Ingrid sat at the kitchen table with a steaming mug of tea between her hands. Beside her, Edgar had one elbow on the table and the other arm around her back, soothing her.

"Jack was... forceful," Ingrid began, "rather than abusive. I don't..." Her shoulders rose and sagged in a half-hearted shrug. "It never really occurred to me that his... forceful ways could qualify as abuse because back then, I'd just brush them off and eventually forget. It wasn't... it wasn't anything that I couldn't bounce back from. Abuse..."

She drew a sharp breath and took a sip from her tea.

"My grandma died of relatively natural causes, but I've always known it was my fault."

"Ingrid, how can – "

"No, hear me out. You'll understand." She dipped her lips into the hot tea, then spoke almost into the mug. "My grandfather defined my notion of abuse for years. When I was little, he... he swore at me and he beat me and – my mother, too, except he also molested me."

Her mug began to tremble, so she lowered it on the table and her hands on her lap.

"I confessed. To the village priest.
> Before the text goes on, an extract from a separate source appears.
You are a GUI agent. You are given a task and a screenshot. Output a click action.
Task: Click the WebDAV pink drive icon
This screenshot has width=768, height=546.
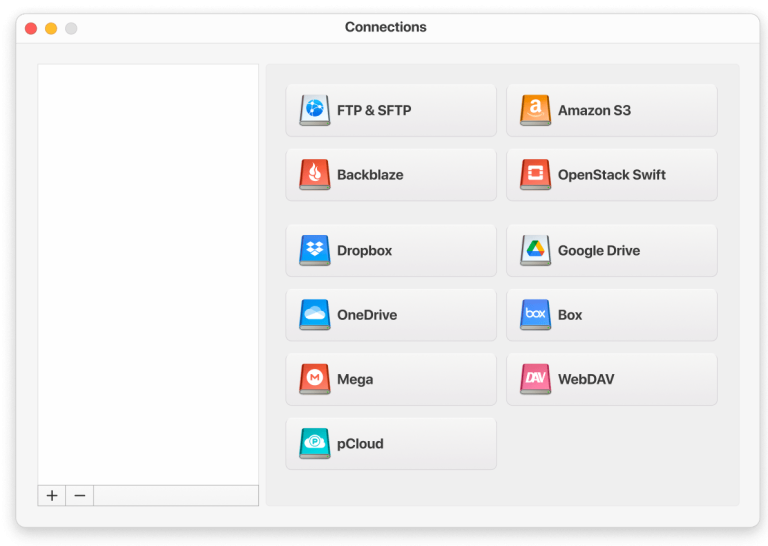coord(536,379)
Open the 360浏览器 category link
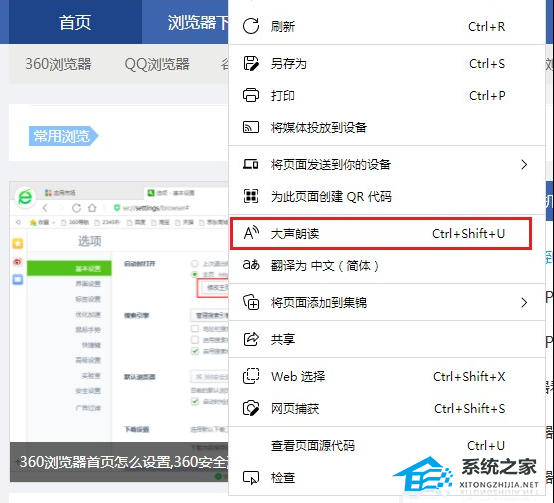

My grandma used to take me to church when I was a kid. So I confessed my sins. Which, uh... which the priest shared with my grandma and she confronted her husband about it, I heard them fight..." Ingrid choked up. "Her heart was weak, anyway, the whole... The strain, it – it killed her. I killed her."

At this she broke down, scrunched her eyes shut and wrapped her arms around herself, shaking. Edgar drew his chair closer to her. He engulfed her in a hug, pulling her legs over his knee. She sobbed at his chest and buried her face in his shirt.

"I killed her," she murmured, swallowing hiccups, "she was the only good thing in my life and I killed her."

"Don't say that." He kissed the top of her head. "Don't you ever say that."

"I did, though." Sniffling, she wiped at her eyes with the heel of her hand. "Anyway, what I was trying to say is that... Coming from such a background, I didn't recognise the abuse in time. It just didn't register. So the memories just weren't... there, anymore. It all came back after Amsterdam, I – "

Her breathing evened out and she straightened in his embrace. That brought them eye to eye.

"It must have been the inquiry. I had to give a statement and I couldn't... My lawyer instructed me not to say anything that could make it look like... like I would have had a reason to hurt my husband, so I guess I just... repressed the unpleasant memories. Which didn't feel all that unpleasant, in the first place, so they went down easy."

He pecked her forehead and brushed tears from her cheek with his thumb.

"I'm sorry," she said and made a move to climb down from his lap.

He let her and stood up with her, holding onto her hand. "Don't apologise. Not to me. Not ever." He cupped her face. "You can talk to me. Hell, please talk to me. Even if listening is all I can do..."

There was kindness in his eyes, fatherly in a sense, but an image of him naked, writhing above her in the throes of passion, tore through the confessional atmosphere which had plied such personal revelations from her lips. She removed herself from his grasp and cleared her throat.

"I need to be alone."

"That's exactly what you don't need, Ingrid. Talk to me, please."

"I'm not one of your kids, Ian," she spat with unnecessary malice, "don't patronise me."